Alpaca is a Canadian junior exploration company with advanced exploration stage gold and copper properties in the Western United States. Alpaca's gold portfolio consists of the Iron Butte project in Lander County, Nevada, approximately 8 miles south of the Cove-McCoy mine, which produced 3.4 million ounces of gold and over 110 million ounces of silver. Extensive historical drilling has been done on the Iron Butte property. Alpaca's objective is to define an NI 43-101 compliant resource. Alpaca's copper portfolio consists of the Hill Copper project located in Cochise County, Arizona.

About Sagittarius Capital Corporation

The Company is a NEX-listed company and was formerly classified as a Capital Pool Corporation as defined in the TSX Venture Exchange Policy 2.4. The Company's principal business is the identification and evaluation of assets or businesses with a view to completing a Qualifying Transaction within the meaning of Exchange policies.

In accordance with the Exchange policies, the Common Shares are currently halted from trading, and it is intended that they will remain halted until completion of the Qualifying Transaction.

"Completion of the transaction is subject to a number of conditions including, but not limited to, Exchange acceptance, and if applicable, pursuant to Exchange Requirements, majority of the minority shareholder approval. Where applicable, the transaction cannot close until the required shareholder approval is obtained. There can be no assurance that the transaction will be completed as proposed or at all.

Investors are cautioned that, except as disclosed in the management information circular or filing statement to be prepared in connection with the transaction, any information released or received with respect to the transaction may not be accurate or complete and should not be relied upon. Trading in the securities of a capital pool company should be considered highly speculative.

This news release does not constitute an offer to sell or a solicitation of an offer to sell any of the securities in the United States. The securities have not been and will not be registered under the United States Securities Act of 1933, as amended (the "U.S. Securities Act") or any state securities laws and may not be offered or sold within the United States or to U.S. persons unless registered under the U.S. Securities Act and applicable state securities laws or an exemption from such registration is available.

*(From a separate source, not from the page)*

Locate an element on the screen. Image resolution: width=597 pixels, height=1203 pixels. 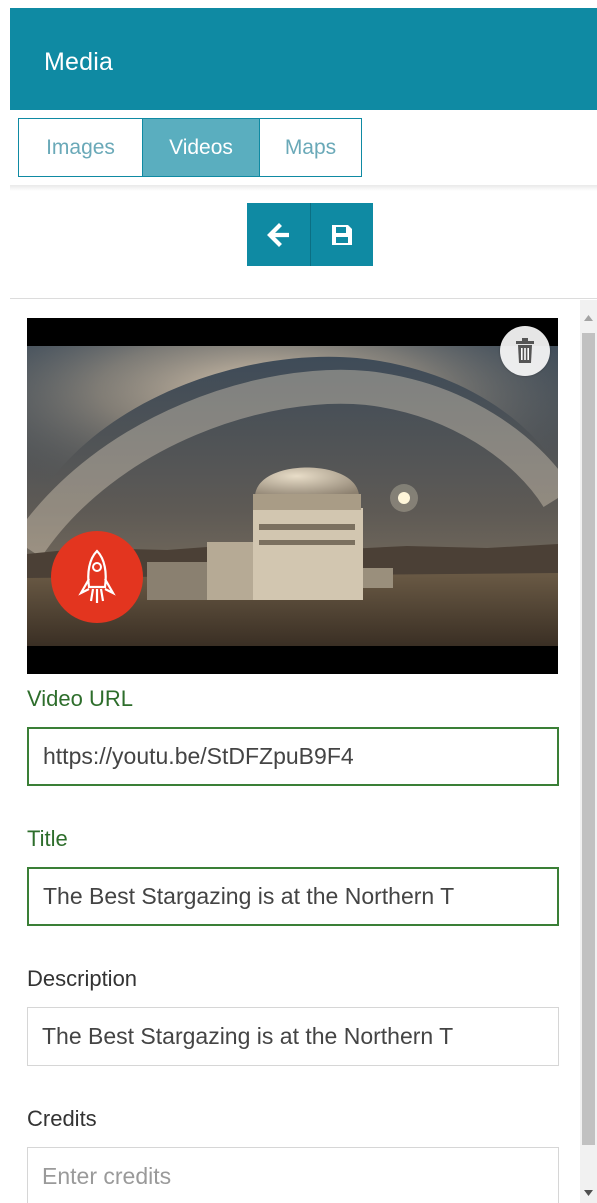
toolbar-divider is located at coordinates (304, 298).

Forward-Looking Statements

This press release contains "forward-looking information", as such term is defined in applicable Canadian securities legislation. There can be no assurance that such information will prove to be accurate or that management's expectations or estimates of future developments, circumstances or results will materialize. Accordingly, readers should not place undue reliance on forward-looking information. The forward-looking information in this press release is made as of the date of this press release, and Sagittarius disclaims any intention or obligation to update or revise such information, except as required by applicable law.

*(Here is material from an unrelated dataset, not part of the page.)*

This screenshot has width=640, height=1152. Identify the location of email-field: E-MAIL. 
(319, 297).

The TSX Venture Exchange Inc. has in no way passed upon the merits of the proposed transaction and has neither approved nor disapproved the contents of this press release. Neither TSX Venture Exchange Inc. nor its Regulation Services Provider (as that term is defined in the policies of the TSX Venture Exchange Inc.) accepts responsibility for the adequacy or accuracy of this release.